We filled the stove at Phil's shanty and pushed the starter button and were rewarded with a blue flame and what felt like no heat whatsoever.

“Maybe he got up in the middle of the night to use the toilet and fell in the hole,” I observed, only half joking.

Kenny nervously shut the trapdoor.

“Sorry about the wasted trip,” Mark told me.

“Oh no. It wasn't wasted at all,” I assured him.

*   *   *

After I dropped the boys and their truck off in Petoskey, Alan had an odd request: He wanted to go back to Boyne City. “Why?” I asked him. “I think it is pretty clear our man has flown the coop. I was thinking my next move would be to ask Strickland to check into good old Phil, find out his background. He's our man. He sat on his personal stool and bought Nina Otis drinks and then grabbed her somehow.”

“Just humor me,”
Alan suggested, as if talking to him wasn't humoring him. Pretending he
existed
was humoring him.

So in the name of humor, we drove back to Boyne City. Just as we hit the outskirts of town, Alan asked me to slow down. I accommodated him, looking blankly around. Here the trees were as thick as on Strickland's property—we were pretty close to his house, in fact. I wondered if I should stop by to make my request in person and find out how he felt about what a cold day it was.

“There,”
Alan said.

I looked. I saw no there there, no there anywhere. “What?”

“Did you see it?”

“See what?”

“Go back.”

Feeling a lot less humorous, I nonetheless swung the heavy truck into a ponderous U-turn and went back up the road.
“Stop right here,”
Alan told me.
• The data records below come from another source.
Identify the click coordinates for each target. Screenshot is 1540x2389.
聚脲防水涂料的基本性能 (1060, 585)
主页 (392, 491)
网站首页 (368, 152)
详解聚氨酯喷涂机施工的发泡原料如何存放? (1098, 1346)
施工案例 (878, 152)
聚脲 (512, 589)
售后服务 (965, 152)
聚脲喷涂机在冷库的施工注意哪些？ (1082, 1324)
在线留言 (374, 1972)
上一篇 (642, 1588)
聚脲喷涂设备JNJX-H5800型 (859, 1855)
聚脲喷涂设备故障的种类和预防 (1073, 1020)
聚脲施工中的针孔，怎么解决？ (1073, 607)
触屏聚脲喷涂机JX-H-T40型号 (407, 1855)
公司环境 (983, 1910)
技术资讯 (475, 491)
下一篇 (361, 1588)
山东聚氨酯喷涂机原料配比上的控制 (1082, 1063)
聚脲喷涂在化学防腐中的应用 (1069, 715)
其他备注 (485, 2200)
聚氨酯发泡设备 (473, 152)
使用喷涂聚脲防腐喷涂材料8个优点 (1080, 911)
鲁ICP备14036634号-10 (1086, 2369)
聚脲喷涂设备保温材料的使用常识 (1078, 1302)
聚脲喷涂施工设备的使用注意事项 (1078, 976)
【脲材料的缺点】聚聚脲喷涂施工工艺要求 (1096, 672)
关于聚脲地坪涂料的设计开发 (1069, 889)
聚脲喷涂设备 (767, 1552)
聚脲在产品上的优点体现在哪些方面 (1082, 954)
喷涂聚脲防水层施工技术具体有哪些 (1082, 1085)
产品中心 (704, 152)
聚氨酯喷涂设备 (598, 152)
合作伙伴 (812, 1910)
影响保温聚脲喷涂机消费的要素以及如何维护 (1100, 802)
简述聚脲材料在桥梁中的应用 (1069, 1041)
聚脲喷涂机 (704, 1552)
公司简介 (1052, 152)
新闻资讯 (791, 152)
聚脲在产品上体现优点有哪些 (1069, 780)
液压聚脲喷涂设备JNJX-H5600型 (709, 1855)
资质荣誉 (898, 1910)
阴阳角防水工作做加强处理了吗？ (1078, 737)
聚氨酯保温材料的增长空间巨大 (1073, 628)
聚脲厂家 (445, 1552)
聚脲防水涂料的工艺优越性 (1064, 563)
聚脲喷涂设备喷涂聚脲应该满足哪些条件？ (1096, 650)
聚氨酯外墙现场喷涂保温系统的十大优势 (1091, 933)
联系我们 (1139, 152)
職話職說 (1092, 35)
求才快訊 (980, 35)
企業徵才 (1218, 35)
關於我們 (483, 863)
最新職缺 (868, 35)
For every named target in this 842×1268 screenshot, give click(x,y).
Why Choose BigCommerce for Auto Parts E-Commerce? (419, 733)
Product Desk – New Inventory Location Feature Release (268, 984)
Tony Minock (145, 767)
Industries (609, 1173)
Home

Across the street, on the lake side, there was a mailbox nearly buried in snow, a plowed gravel driveway disappearing into the trees.

“What is it?” I demanded.

“The mailbox. See the name?”

I did see. “Rogan.” I thought about it. “You think this could be our dentist turned bar owner?”

“I don't know why not.”

“Rogan's a pretty common name.”

“Okay, sure.”

I put on my light bar so that people would know I was on official business and got out and crossed the road, opening the mailbox over Alan's objections that I was committing a federal offense. The mail was all addressed to Wade Rogan.

“It's him, all right,” I said.

“Do you think the house is on the lake?”

“Probably.”

“So why would Rogan tell us he didn't know anything about Shantytown? If he lives on the lake, he's looking at it all winter long.”

I thought about it. “Let's see if he's home and ask him,” I suggested.

“What? No, I don't think that's a good idea.”

I drove down the driveway, which was shouldered with five feet of snow on both sides. Rogan lived in a two-story home with stained wood siding. A snowmobile was sitting uncovered but clean by the steps to his front porch—most people who leave their machines outside put heavy tarps on them when they're not in use. I knocked on the door, but no one answered.

His driveway curled to the right to a detached garage, but there were tire tracks in the snow right down to the ice. I followed them on foot. Alan was right: You could see all of beautiful downtown Shantytown from Rogan's place.

I decided to find out where the tracks led. It was hard but not impossible to see where to go once I was on the ice: Patches of packed snow bore the marks of several car trips, and anyway, they were headed in a straight line. I knew where we would wind up long before we got there: a newer model ice shanty, made of metal, a heavy padlock securing the door. “So not only does he spend all winter looking at this place…,” I mused.